2020 has provided many of us with some extra time for reading. While I haven’t always used this time wisely (I’m looking at you Netflix and Nintendo Switch) I wanted to share the 4 books that I’ve discovered and revisited the most in 2020. The following are in no particular order.

Braiding Sweetgrass by Robin Wall Kimmerer

This is not a traditional education book. You will not find a bunch of acronyms or quick strategies for teaching indigenous students. Instead you will find a series of stories that will change the way you think about your relationship with the natural world, with scientific understanding and with indigenous ways of knowing and being. You may find that your relationships with plants will be forever changed. I notice that I want to return to this book over and over- I intentionally leave it out in my office so that I have easy access to it. Not just because it is so good and captivating but because these lessons are deep and require constant revisitation in order to take hold in me. In 2020 this book really brought me a comfort and a connectedness with nature that I think I needed. One of my favorite reads in the last several years.

Ambitious Science Teaching by Mark Windschitl, Jessica Thompson, and Melissa Braaten

This book has become a touchstone for so many best practices in science instruction. While this is not a new book it is one that still feels fresh and innovative (because it is). In setting a standard for rigorous and equitable science instruction this book demands that we examine our core practices in science instruction and replace traditional methods with science learning that is focused on big ideas that allow students to uncover and revise their ideas based on evidence. This is not a book to just “take away” a couple of cool strategies to implement. This is about a culture shift in how we design and deliver science learning experiences that actually engage our students in the practices of science.

Science in the City by Bryan A. Brown

I have mentioned Science in the City previously and I just can’t say enough positives about it. Dr. Brown skillfully uses stories to ground this work and to teach us about the relationship between language, identity, and culture. If you give this book the opportunity, it can help you to change the way you think about your instruction in a diverse science classroom. I feel like this book makes a great partner to Ambitious Science Teaching and helps to expand and push on the importance of language and talk in science learning as an equity issue. This is an essential book to add to your equity and diversity resources and I’d argue that even if you are not a teacher of science that you will find this book to be meaningful and important to your work supporting students.

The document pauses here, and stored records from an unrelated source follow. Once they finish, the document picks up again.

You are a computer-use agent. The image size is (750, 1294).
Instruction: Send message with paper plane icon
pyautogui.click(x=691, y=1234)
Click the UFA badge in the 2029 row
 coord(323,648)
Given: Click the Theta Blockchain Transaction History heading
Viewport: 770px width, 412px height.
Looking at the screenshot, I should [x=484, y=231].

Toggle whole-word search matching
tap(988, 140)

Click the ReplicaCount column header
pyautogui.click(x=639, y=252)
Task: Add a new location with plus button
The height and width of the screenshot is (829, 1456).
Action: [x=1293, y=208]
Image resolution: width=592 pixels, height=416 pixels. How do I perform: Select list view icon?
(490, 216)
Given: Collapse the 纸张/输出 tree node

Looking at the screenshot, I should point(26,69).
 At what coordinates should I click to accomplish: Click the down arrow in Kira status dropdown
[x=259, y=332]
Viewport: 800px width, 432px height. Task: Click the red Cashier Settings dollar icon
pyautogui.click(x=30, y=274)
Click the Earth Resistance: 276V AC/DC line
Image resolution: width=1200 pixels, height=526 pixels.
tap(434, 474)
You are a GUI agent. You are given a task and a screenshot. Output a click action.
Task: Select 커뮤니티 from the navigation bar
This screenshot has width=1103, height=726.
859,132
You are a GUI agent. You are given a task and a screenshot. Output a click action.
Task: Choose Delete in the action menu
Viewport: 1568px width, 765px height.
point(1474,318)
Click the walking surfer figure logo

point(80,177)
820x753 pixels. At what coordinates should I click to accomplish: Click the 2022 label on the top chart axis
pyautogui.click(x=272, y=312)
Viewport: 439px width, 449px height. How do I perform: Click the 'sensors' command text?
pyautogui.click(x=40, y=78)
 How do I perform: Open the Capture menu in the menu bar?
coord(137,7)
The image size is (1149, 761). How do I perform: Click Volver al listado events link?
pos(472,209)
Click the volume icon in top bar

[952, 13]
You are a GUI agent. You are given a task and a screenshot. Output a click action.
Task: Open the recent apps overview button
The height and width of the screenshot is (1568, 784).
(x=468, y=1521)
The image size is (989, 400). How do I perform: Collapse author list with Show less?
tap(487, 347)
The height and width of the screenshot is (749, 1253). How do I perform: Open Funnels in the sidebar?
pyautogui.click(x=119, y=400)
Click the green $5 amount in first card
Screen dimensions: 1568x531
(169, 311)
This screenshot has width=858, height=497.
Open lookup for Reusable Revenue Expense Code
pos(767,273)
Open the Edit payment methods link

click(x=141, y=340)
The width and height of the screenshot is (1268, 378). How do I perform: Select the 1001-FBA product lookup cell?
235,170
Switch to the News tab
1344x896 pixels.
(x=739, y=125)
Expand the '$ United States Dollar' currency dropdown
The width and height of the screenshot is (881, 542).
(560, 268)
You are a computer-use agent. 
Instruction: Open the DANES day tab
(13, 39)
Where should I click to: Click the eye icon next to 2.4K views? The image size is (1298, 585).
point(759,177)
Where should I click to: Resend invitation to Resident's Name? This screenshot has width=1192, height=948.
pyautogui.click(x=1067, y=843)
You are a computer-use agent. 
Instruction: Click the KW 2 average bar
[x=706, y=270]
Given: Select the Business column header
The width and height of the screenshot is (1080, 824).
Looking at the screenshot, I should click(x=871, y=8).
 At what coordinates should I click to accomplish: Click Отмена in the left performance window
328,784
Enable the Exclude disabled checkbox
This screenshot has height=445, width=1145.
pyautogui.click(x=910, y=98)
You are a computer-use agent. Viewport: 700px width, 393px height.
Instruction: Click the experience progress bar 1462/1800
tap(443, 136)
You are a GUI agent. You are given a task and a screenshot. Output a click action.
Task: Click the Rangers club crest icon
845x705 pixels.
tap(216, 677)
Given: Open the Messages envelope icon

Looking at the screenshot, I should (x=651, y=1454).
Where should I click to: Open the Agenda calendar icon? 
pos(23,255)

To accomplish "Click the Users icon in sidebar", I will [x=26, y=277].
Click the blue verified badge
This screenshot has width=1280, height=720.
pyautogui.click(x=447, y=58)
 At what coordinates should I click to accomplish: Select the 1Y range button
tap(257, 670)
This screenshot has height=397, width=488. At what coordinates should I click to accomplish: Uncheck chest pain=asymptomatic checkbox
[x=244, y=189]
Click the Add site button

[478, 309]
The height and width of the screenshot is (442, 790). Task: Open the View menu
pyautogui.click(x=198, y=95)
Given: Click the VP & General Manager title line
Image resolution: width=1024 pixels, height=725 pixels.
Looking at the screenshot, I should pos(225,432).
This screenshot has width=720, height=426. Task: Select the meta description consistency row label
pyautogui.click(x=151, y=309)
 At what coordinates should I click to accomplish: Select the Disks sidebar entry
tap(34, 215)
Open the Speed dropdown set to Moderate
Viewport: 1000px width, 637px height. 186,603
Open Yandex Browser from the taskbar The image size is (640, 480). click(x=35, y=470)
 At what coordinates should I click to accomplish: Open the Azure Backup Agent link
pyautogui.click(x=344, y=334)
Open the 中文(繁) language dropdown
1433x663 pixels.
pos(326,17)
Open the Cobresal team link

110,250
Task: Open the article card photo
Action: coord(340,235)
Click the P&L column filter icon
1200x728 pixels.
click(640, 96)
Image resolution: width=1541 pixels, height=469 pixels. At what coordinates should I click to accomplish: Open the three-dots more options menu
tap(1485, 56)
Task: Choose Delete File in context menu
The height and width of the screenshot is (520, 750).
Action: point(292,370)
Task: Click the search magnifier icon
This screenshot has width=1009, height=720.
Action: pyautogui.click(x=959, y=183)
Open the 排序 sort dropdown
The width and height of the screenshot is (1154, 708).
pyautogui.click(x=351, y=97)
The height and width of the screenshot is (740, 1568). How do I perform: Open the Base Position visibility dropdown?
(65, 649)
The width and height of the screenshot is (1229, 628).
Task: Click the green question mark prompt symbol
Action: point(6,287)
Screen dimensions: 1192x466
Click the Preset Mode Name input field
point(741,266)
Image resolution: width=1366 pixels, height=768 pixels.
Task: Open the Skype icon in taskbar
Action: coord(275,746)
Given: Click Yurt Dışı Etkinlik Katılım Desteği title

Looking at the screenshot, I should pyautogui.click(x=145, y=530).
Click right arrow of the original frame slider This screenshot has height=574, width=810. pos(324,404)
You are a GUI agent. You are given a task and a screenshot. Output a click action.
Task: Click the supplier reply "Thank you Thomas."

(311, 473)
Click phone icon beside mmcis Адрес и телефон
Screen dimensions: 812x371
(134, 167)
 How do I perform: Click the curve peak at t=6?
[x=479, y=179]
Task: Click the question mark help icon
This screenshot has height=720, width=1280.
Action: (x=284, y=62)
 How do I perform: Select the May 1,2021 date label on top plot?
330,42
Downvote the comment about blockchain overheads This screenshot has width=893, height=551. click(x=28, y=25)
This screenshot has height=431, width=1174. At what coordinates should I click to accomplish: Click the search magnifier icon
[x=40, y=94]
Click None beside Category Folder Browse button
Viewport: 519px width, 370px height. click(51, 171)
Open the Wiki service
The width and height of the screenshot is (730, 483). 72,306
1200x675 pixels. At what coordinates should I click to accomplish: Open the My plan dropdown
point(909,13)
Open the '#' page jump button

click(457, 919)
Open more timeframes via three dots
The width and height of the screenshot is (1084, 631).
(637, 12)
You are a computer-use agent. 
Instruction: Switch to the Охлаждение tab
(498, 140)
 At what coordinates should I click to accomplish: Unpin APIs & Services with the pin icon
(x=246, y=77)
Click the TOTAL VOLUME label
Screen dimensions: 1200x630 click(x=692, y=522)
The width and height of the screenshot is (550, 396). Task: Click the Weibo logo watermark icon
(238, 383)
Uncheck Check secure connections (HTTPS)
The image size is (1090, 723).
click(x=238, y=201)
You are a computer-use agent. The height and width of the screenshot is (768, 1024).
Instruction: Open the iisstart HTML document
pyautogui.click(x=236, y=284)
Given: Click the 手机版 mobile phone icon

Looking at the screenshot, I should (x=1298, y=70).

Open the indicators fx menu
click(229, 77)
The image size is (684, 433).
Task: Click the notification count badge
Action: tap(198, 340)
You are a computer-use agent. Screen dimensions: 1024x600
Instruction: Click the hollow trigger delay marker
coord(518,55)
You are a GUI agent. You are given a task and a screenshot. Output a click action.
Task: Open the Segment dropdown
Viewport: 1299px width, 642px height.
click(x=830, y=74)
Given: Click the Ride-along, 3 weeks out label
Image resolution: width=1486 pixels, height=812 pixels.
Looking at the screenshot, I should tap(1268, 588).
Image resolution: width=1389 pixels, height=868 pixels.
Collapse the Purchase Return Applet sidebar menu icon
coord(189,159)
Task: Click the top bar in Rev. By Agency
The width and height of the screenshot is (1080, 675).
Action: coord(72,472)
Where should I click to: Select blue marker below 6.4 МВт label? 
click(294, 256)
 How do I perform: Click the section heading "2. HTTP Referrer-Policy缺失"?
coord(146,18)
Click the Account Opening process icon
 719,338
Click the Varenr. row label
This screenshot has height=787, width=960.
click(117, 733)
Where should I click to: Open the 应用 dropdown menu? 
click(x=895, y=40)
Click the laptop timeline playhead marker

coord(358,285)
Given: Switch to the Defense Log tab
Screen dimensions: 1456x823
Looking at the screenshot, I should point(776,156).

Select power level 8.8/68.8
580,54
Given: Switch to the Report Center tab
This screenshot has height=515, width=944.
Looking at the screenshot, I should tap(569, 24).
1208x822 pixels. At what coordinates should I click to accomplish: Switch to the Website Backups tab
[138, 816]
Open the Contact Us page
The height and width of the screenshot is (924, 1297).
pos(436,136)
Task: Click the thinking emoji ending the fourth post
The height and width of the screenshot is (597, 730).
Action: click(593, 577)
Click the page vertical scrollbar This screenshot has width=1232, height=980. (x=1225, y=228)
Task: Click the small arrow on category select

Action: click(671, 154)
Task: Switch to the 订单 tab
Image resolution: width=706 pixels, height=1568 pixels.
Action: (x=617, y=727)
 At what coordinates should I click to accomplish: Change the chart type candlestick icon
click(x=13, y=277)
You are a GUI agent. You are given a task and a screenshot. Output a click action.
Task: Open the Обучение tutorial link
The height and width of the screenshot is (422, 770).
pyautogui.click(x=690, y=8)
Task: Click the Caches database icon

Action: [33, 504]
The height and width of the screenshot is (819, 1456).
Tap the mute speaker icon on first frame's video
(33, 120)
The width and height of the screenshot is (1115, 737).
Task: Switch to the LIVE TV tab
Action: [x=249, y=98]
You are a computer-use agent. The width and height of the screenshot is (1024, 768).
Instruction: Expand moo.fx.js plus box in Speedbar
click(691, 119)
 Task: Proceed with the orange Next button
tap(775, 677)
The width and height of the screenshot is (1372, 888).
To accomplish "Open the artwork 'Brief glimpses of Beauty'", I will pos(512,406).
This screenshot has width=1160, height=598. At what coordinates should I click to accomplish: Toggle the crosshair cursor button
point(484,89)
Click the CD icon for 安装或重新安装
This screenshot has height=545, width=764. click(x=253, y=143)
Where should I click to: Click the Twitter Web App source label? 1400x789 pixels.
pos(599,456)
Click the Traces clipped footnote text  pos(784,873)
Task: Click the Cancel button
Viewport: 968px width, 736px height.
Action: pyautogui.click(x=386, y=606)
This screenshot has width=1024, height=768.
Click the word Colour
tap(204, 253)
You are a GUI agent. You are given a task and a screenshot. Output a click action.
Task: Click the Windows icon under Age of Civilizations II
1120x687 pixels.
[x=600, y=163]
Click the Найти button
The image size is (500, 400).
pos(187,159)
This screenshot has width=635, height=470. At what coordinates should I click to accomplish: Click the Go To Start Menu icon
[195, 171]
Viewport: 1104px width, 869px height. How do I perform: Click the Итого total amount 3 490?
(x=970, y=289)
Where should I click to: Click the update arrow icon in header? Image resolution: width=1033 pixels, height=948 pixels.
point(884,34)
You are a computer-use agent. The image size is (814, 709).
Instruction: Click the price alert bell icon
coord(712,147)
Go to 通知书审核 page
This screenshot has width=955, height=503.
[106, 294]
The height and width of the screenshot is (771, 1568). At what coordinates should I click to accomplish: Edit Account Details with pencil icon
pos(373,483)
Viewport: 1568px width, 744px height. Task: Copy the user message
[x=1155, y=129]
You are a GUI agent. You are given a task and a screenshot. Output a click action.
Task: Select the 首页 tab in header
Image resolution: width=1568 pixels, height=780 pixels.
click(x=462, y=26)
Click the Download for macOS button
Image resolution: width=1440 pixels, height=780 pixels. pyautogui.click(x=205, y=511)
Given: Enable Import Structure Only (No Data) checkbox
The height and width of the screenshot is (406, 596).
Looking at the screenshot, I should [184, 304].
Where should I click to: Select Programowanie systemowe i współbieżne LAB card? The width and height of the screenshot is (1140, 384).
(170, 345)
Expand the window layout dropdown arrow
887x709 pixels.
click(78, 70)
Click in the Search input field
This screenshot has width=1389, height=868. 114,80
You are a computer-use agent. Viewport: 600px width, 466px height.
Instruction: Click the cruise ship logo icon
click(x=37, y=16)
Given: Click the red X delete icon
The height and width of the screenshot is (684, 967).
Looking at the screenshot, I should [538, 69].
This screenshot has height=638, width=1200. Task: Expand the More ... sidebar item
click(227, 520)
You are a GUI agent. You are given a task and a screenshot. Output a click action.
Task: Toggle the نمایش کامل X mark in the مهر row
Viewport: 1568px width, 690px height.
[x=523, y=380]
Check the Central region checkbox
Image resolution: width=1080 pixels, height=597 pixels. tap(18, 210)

How to Be an Antiracist by Ibram X. Kendi

How to be An Antiracist is a popular book and for good reason. I’m assuming that many of us in education have purchased or received this book. Hopefully it isn’t just sitting on the shelf. This resource (like Braiding Sweetgrass above) demands repeat readings…especially if you are a white person like myself. Becoming an antiracist educator isn’t simple work. This book isn’t like a vaccine where you read it once and then have “immunity”. It requires doing some work on ourselves (which I think is always challenging for us as human beings) and then interrogating the policies and beliefs in whatever domain we work in from education to health care to non-profit, etc. Dr. Kendi has an amazing talent for using his own life story to introduce us to the work of antiracism and to guide and support us to go deeper in our own journey to becoming antiracists. If you haven’t picked this up or if you haven’t looked at it since the summer then I highly recommend digging in.